Earlier this week the Stephan Welz & Co auction house put a collection of Gauteng number plates (1 GP through 8 GP) under the hammer, and the lot sold for an astounding R1.89-million. And, to top it off, the missing 9 GP plate, which was owned by Springbok Rugby Player Joost van der Westhuizen (9 was his jersey number), sold separately for an additional R167 000.

The winning bid from an unknown buyer for the 1 through 8 collection came close to matching its estimated auction price of R2-million, while number 9 exceeded pre-auction estimates of between R120 000 and R150 000. Another plate, Mandela GP, sold at the same event for R66 000.

While these vanity plates can easily lay claim to the most valuable number plates sold in the country to date, they still pale in comparison to the $9-million (R120-million) ‘5’ brought at a state-run auction in Dubai just weeks ago.
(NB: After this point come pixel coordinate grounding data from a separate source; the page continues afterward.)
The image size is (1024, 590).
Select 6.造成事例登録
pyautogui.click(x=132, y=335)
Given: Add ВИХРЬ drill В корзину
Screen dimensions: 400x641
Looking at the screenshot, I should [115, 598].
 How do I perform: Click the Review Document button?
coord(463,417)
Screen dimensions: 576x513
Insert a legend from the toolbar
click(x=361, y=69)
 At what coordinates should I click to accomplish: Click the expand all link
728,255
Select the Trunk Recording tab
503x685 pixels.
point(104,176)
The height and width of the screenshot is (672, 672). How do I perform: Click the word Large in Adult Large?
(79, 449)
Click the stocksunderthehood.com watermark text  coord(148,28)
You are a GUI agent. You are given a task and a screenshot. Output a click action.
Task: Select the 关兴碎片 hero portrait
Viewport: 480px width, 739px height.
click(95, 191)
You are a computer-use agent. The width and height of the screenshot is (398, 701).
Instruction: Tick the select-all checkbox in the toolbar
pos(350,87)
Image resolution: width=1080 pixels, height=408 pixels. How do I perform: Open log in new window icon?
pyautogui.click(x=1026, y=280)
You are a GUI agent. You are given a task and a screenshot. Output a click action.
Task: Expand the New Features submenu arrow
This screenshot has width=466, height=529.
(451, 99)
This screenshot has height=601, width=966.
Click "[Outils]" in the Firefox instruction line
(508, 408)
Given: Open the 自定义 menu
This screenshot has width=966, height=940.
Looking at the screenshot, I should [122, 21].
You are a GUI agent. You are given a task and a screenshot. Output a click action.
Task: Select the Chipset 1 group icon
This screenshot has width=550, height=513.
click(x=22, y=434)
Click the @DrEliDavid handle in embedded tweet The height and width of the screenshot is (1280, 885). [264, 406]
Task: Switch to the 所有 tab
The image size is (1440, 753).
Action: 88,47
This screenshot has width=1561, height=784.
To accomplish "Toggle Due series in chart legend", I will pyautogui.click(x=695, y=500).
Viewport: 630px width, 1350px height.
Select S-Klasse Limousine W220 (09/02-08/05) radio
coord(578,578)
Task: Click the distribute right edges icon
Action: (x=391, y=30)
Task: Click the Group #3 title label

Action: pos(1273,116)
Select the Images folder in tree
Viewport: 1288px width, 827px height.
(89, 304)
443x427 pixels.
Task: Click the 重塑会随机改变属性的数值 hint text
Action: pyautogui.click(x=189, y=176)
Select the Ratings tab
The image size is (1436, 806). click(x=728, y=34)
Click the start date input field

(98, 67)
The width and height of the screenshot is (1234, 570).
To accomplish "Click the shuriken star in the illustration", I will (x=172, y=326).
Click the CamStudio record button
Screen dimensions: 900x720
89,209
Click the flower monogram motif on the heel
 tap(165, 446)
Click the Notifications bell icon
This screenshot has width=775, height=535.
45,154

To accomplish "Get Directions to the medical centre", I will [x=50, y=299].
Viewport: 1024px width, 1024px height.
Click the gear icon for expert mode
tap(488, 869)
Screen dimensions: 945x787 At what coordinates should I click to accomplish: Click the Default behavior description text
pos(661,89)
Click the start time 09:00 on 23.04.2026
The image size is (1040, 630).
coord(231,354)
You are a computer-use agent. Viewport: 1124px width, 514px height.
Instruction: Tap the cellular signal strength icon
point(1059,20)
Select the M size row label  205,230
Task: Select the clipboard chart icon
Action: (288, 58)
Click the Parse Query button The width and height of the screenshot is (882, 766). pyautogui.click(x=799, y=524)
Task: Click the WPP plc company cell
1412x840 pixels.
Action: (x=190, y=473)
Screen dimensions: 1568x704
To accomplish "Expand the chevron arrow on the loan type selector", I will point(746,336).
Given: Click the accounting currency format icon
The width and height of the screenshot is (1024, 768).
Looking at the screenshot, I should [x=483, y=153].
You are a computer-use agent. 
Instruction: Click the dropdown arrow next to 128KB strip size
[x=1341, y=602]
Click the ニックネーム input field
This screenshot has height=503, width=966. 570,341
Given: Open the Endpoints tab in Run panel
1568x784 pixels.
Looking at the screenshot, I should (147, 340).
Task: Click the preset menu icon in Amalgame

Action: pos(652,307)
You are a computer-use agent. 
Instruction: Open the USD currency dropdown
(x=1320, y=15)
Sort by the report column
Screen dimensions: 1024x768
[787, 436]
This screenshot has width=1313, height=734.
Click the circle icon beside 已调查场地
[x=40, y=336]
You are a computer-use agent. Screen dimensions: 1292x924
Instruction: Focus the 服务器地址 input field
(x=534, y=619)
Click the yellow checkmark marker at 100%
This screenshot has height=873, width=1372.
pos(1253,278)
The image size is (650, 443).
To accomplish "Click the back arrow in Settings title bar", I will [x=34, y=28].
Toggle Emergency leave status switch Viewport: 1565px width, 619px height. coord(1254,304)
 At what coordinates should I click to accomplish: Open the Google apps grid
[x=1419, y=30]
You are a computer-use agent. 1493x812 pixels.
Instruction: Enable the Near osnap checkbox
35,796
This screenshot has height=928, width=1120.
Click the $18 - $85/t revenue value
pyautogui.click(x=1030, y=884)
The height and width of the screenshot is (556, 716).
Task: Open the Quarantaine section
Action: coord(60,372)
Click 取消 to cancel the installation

And even that is short of the single digit ‘1’ registered in Abu Dhabi, which snapped up $14.5-million (R199-million) in 2008.

Stephan Welz & Co says that over 500 000 personalised plates have been sold in South Africa to date, far exceeding the most optimistic projections by the Department of Transport, which has raked in over R500-million in revenue from those willing to pay for custom letter and number sequences.